**THE EXERCISE**: Put every line of the rows below into a Markdown table with the columns Number and Line, leaving out blank lines.
# Start of DATA SUPPLIED
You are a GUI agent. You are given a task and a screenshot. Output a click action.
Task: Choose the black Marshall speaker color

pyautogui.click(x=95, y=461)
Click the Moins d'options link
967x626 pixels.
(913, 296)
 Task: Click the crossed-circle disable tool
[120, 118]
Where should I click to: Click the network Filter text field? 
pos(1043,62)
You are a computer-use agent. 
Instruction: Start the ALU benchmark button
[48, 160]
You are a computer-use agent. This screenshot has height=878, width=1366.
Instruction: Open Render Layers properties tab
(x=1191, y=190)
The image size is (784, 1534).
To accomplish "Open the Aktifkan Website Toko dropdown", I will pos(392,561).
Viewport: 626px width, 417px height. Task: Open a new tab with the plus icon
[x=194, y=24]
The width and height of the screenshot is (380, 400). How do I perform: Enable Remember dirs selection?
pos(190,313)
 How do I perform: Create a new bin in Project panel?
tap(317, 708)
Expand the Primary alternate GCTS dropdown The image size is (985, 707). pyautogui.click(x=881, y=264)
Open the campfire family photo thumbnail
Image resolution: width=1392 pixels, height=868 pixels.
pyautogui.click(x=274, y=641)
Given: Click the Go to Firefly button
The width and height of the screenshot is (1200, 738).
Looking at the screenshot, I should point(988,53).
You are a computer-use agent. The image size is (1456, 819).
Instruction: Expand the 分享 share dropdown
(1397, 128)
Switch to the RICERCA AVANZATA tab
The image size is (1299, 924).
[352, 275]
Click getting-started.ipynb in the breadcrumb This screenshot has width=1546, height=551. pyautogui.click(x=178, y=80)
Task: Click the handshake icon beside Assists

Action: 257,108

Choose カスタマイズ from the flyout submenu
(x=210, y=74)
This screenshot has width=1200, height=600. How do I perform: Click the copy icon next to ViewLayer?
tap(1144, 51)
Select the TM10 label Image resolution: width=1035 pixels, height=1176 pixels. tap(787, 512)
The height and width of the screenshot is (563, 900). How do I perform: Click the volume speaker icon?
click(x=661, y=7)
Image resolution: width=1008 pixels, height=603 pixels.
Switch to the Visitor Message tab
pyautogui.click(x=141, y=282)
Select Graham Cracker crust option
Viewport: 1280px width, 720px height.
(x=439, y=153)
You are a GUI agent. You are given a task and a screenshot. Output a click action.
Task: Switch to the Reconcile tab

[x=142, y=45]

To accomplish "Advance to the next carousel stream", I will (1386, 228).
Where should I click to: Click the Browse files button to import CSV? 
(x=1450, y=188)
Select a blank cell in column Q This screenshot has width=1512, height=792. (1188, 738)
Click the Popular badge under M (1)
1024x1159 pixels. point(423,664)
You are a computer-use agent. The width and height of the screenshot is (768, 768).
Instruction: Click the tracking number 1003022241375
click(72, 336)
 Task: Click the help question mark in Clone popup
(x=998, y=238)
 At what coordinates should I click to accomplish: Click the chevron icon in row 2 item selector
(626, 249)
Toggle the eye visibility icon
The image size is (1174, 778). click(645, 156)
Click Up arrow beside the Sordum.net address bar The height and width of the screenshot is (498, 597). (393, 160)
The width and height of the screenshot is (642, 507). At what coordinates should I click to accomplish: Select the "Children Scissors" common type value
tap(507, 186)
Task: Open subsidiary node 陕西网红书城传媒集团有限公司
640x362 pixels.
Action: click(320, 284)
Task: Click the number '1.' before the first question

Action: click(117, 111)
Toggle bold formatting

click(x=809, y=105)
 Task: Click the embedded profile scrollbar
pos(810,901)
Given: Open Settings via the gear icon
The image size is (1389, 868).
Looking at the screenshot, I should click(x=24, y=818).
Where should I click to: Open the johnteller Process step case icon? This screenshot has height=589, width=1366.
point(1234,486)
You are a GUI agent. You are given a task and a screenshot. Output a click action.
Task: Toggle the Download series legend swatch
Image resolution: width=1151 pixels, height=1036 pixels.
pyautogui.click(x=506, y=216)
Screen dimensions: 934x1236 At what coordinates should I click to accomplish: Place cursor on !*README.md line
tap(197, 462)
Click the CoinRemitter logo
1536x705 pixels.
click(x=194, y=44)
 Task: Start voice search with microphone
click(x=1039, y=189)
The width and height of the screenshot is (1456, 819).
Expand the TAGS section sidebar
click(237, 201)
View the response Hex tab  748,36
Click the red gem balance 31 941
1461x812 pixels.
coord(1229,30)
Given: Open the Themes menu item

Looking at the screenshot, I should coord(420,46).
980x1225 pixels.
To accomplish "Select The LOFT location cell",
# End of DATA SUPPLIED
**REPLY TO THE EXERCISE**:
| Number | Line |
|---|---|
| 1 | You are a GUI agent. You are given a task and a screenshot. Output a click action. |
| 2 | Task: Choose the black Marshall speaker color |
| 3 | pyautogui.click(x=95, y=461) |
| 4 | Click the Moins d'options link |
| 5 | 967x626 pixels. |
| 6 | (913, 296) |
| 7 |  Task: Click the crossed-circle disable tool |
| 8 | [120, 118] |
| 9 | Where should I click to: Click the network Filter text field?  |
| 10 | pos(1043,62) |
| 11 | You are a computer-use agent.  |
| 12 | Instruction: Start the ALU benchmark button |
| 13 | [48, 160] |
| 14 | You are a computer-use agent. This screenshot has height=878, width=1366. |
| 15 | Instruction: Open Render Layers properties tab |
| 16 | (x=1191, y=190) |
| 17 | The image size is (784, 1534). |
| 18 | To accomplish "Open the Aktifkan Website Toko dropdown", I will pos(392,561). |
| 19 | Viewport: 626px width, 417px height. Task: Open a new tab with the plus icon |
| 20 | [x=194, y=24] |
| 21 | The width and height of the screenshot is (380, 400). How do I perform: Enable Remember dirs selection? |
| 22 | pos(190,313) |
| 23 |  How do I perform: Create a new bin in Project panel? |
| 24 | tap(317, 708) |
| 25 | Expand the Primary alternate GCTS dropdown The image size is (985, 707). pyautogui.click(x=881, y=264) |
| 26 | Open the campfire family photo thumbnail |
| 27 | Image resolution: width=1392 pixels, height=868 pixels. |
| 28 | pyautogui.click(x=274, y=641) |
| 29 | Given: Click the Go to Firefly button |
| 30 | The width and height of the screenshot is (1200, 738). |
| 31 | Looking at the screenshot, I should point(988,53). |
| 32 | You are a computer-use agent. The image size is (1456, 819). |
| 33 | Instruction: Expand the 分享 share dropdown |
| 34 | (1397, 128) |
| 35 | Switch to the RICERCA AVANZATA tab |
| 36 | The image size is (1299, 924). |
| 37 | [352, 275] |
| 38 | Click getting-started.ipynb in the breadcrumb This screenshot has width=1546, height=551. pyautogui.click(x=178, y=80) |
| 39 | Task: Click the handshake icon beside Assists |
| 40 | Action: 257,108 |
| 41 | Choose カスタマイズ from the flyout submenu |
| 42 | (x=210, y=74) |
| 43 | This screenshot has width=1200, height=600. How do I perform: Click the copy icon next to ViewLayer? |
| 44 | tap(1144, 51) |
| 45 | Select the TM10 label Image resolution: width=1035 pixels, height=1176 pixels. tap(787, 512) |
| 46 | The height and width of the screenshot is (563, 900). How do I perform: Click the volume speaker icon? |
| 47 | click(x=661, y=7) |
| 48 | Image resolution: width=1008 pixels, height=603 pixels. |
| 49 | Switch to the Visitor Message tab |
| 50 | pyautogui.click(x=141, y=282) |
| 51 | Select Graham Cracker crust option |
| 52 | Viewport: 1280px width, 720px height. |
| 53 | (x=439, y=153) |
| 54 | You are a GUI agent. You are given a task and a screenshot. Output a click action. |
| 55 | Task: Switch to the Reconcile tab |
| 56 | [x=142, y=45] |
| 57 | To accomplish "Advance to the next carousel stream", I will (1386, 228). |
| 58 | Where should I click to: Click the Browse files button to import CSV?  |
| 59 | (x=1450, y=188) |
| 60 | Select a blank cell in column Q This screenshot has width=1512, height=792. (1188, 738) |
| 61 | Click the Popular badge under M (1) |
| 62 | 1024x1159 pixels. point(423,664) |
| 63 | You are a computer-use agent. The width and height of the screenshot is (768, 768). |
| 64 | Instruction: Click the tracking number 1003022241375 |
| 65 | click(72, 336) |
| 66 |  Task: Click the help question mark in Clone popup |
| 67 | (x=998, y=238) |
| 68 |  At what coordinates should I click to accomplish: Click the chevron icon in row 2 item selector |
| 69 | (626, 249) |
| 70 | Toggle the eye visibility icon |
| 71 | The image size is (1174, 778). click(645, 156) |
| 72 | Click Up arrow beside the Sordum.net address bar The height and width of the screenshot is (498, 597). (393, 160) |
| 73 | The width and height of the screenshot is (642, 507). At what coordinates should I click to accomplish: Select the "Children Scissors" common type value |
| 74 | tap(507, 186) |
| 75 | Task: Open subsidiary node 陕西网红书城传媒集团有限公司 |
| 76 | 640x362 pixels. |
| 77 | Action: click(320, 284) |
| 78 | Task: Click the number '1.' before the first question |
| 79 | Action: click(117, 111) |
| 80 | Toggle bold formatting |
| 81 | click(x=809, y=105) |
| 82 |  Task: Click the embedded profile scrollbar |
| 83 | pos(810,901) |
| 84 | Given: Open Settings via the gear icon |
| 85 | The image size is (1389, 868). |
| 86 | Looking at the screenshot, I should click(x=24, y=818). |
| 87 | Where should I click to: Open the johnteller Process step case icon? This screenshot has height=589, width=1366. |
| 88 | point(1234,486) |
| 89 | You are a GUI agent. You are given a task and a screenshot. Output a click action. |
| 90 | Task: Toggle the Download series legend swatch |
| 91 | Image resolution: width=1151 pixels, height=1036 pixels. |
| 92 | pyautogui.click(x=506, y=216) |
| 93 | Screen dimensions: 934x1236 At what coordinates should I click to accomplish: Place cursor on !*README.md line |
| 94 | tap(197, 462) |
| 95 | Click the CoinRemitter logo |
| 96 | 1536x705 pixels. |
| 97 | click(x=194, y=44) |
| 98 |  Task: Start voice search with microphone |
| 99 | click(x=1039, y=189) |
| 100 | The width and height of the screenshot is (1456, 819). |
| 101 | Expand the TAGS section sidebar |
| 102 | click(237, 201) |
| 103 | View the response Hex tab  748,36 |
| 104 | Click the red gem balance 31 941 |
| 105 | 1461x812 pixels. |
| 106 | coord(1229,30) |
| 107 | Given: Open the Themes menu item |
| 108 | Looking at the screenshot, I should coord(420,46). |
| 109 | 980x1225 pixels. |
| 110 | To accomplish "Select The LOFT location cell", |